Growth of Fetal Thymocytes in Organ Culture: Effect of Recombinant Lymphokines on Thymocyte Maturation

Abstract

Interleukin 2 (IL2) has a dose-dependent inhibitory effect on the growth and phenotypic maturation of thymocyte populations grown in fetal thymus organ culture. Addition of IL2 (100 U/ml) to 14-day fetal thymus organ cultures induces the appearance of a population of lymphokine-activated killer (LAK) cells which lyse allogeneic, syngeneic, and syngeneic tumor cell targets. The addition of the monoclonal antibody, PC-61, blocks the IL2-dependent growth and activation of LAK cells but does not influence the maturation of CD4+ CD8+ fetal thymocytes. These data imply that IL2 is not a major regulator of normal fetal thymocyte maturation. The effects of a range of recombinant lymphokines (IL1 alpha, IL1 beta, IL3, IL4, GM-CSF, G-CSF, M-CSF) on the proliferation and phenotypic maturation of fetal 14-day thymocytes in organ culture has been analysed. Two significant changes were seen. First, IL1 alpha and IL1 beta inhibited growth and the expression of the CD4 and CD8 antigens in organ culture, and second, GM-CSF increased the expression of Mac-1+ cells.

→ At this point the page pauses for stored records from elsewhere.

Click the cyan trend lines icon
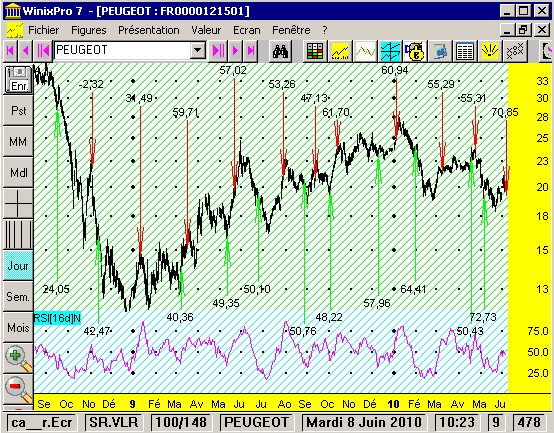Viewport: 554px width, 433px height. [x=390, y=51]
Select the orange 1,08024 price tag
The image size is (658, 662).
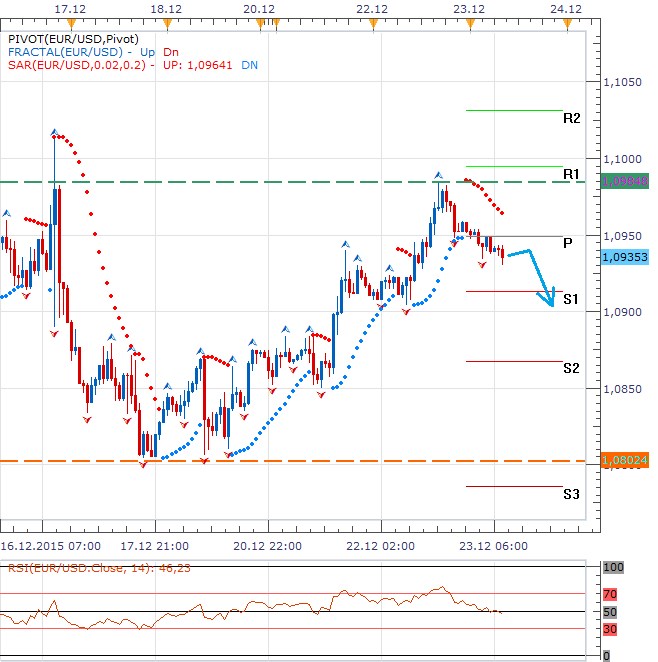(x=625, y=460)
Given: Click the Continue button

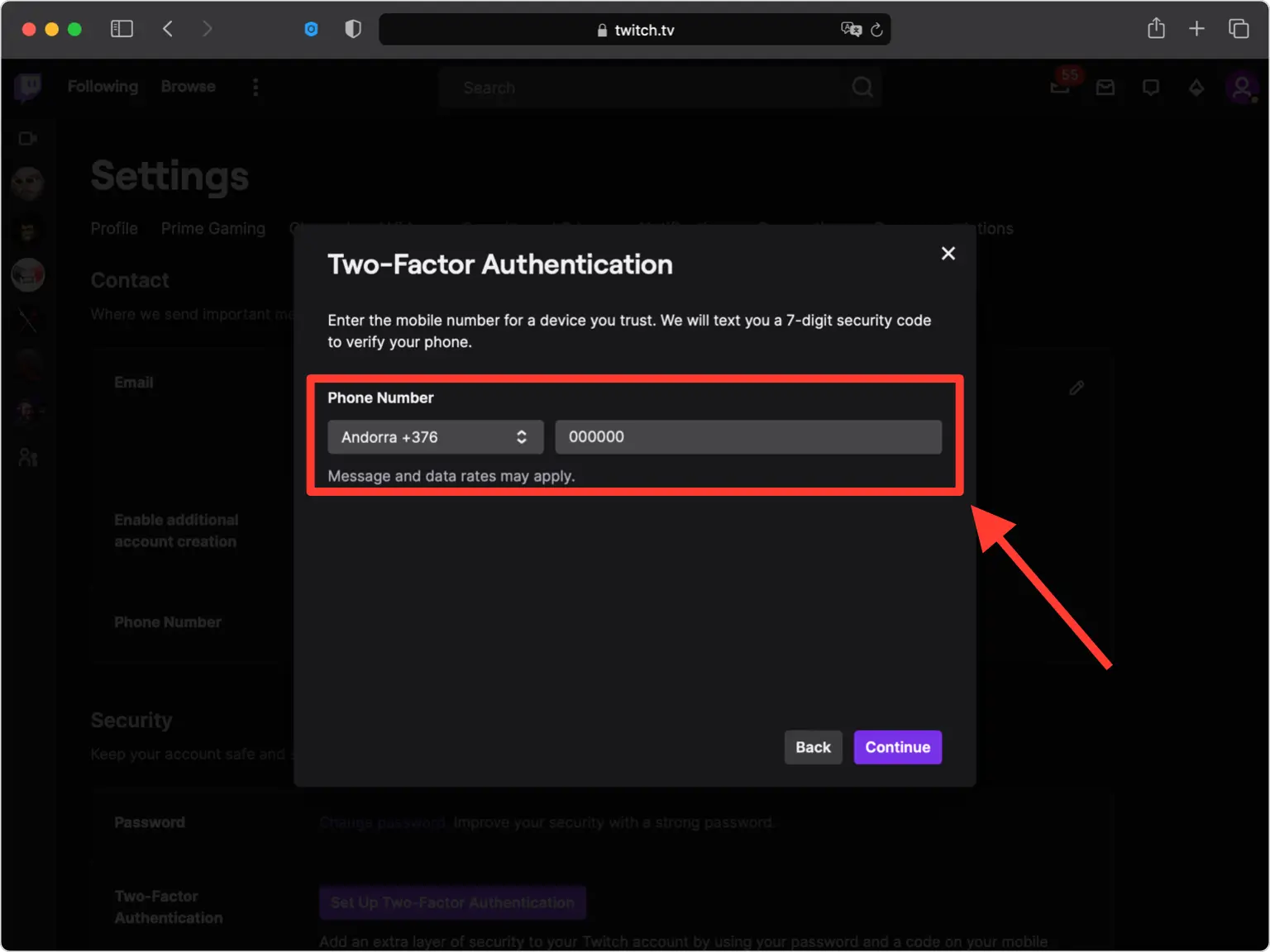Looking at the screenshot, I should pos(898,747).
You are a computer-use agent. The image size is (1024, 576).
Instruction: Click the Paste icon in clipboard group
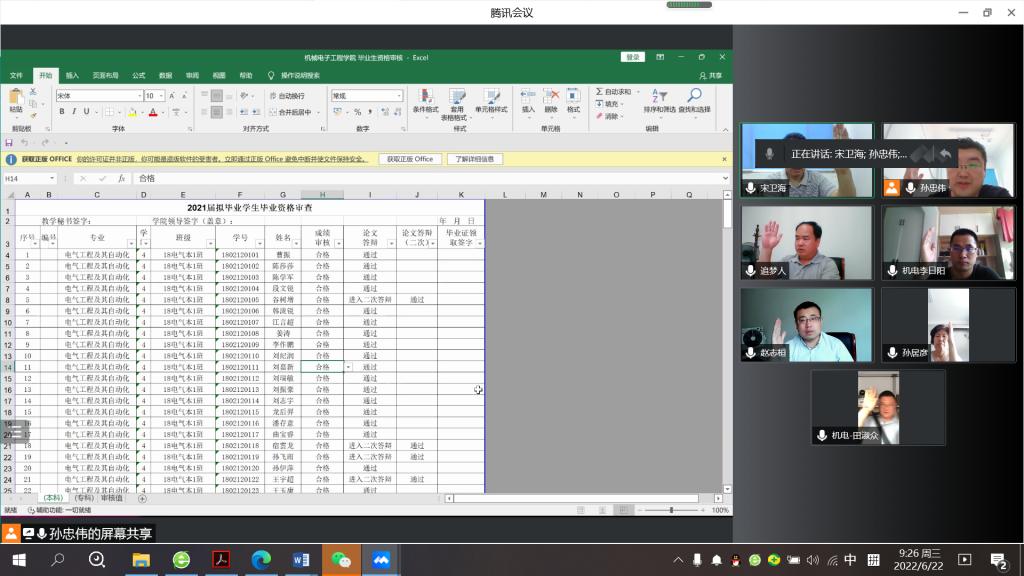tap(16, 101)
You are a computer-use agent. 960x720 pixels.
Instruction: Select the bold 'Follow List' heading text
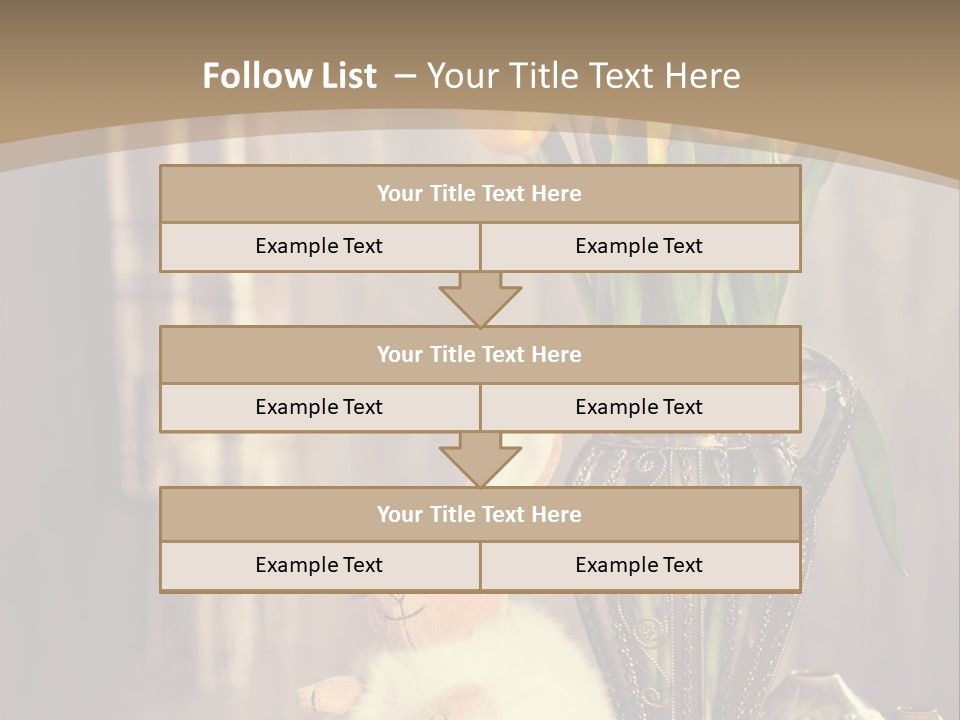pyautogui.click(x=290, y=76)
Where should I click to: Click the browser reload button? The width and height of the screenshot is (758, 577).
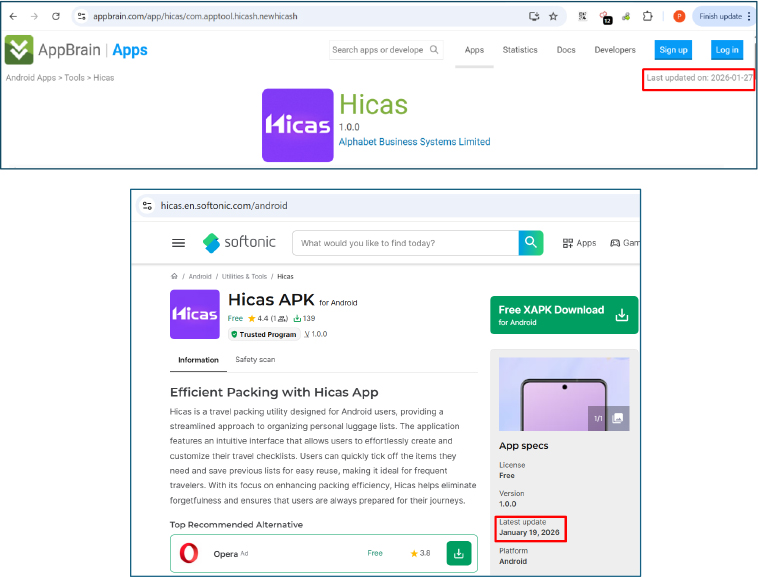coord(56,17)
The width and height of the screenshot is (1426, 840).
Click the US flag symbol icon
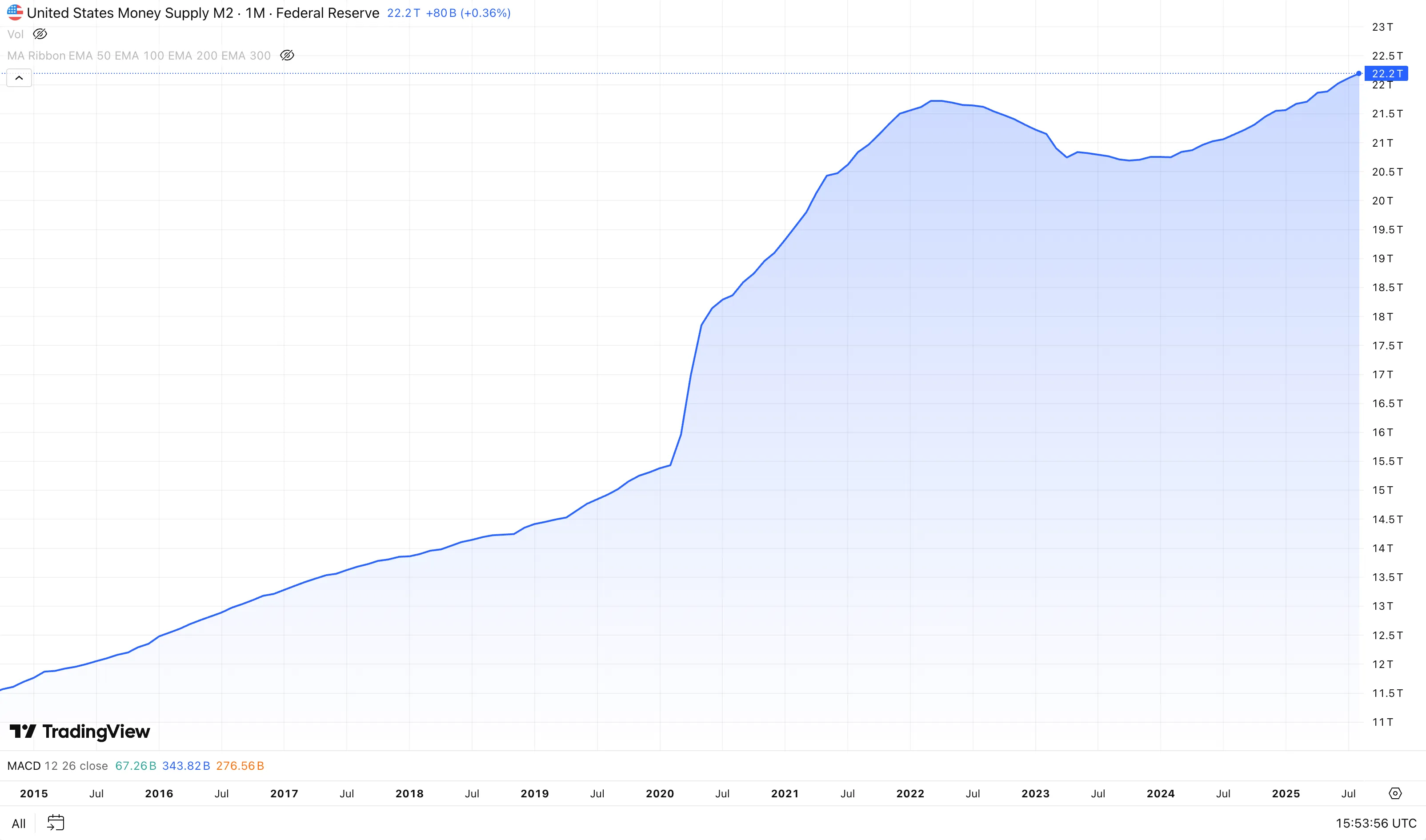(15, 12)
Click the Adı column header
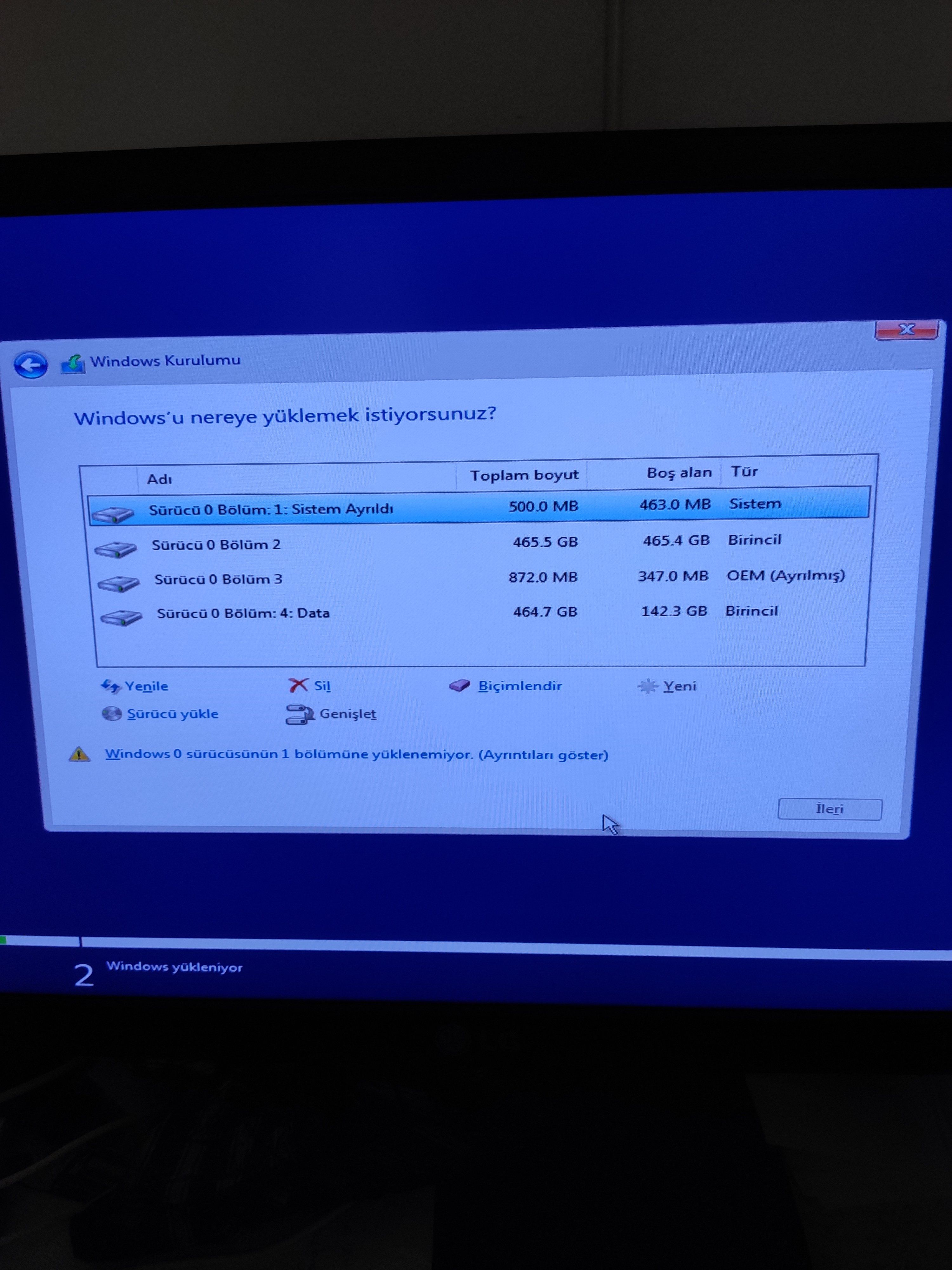The width and height of the screenshot is (952, 1270). [x=160, y=479]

IL4, which has known T cell growth-promoting activity, IL3, G-CSF, and M-CSF did not alter either normal growth or surface antigen expression in fetal thymocytes. While some of these lymphokines may function as accessory molecules in fetal thymocyte development, our experiments suggest that they do not have a significant influence on thymocyte maturation when used alone.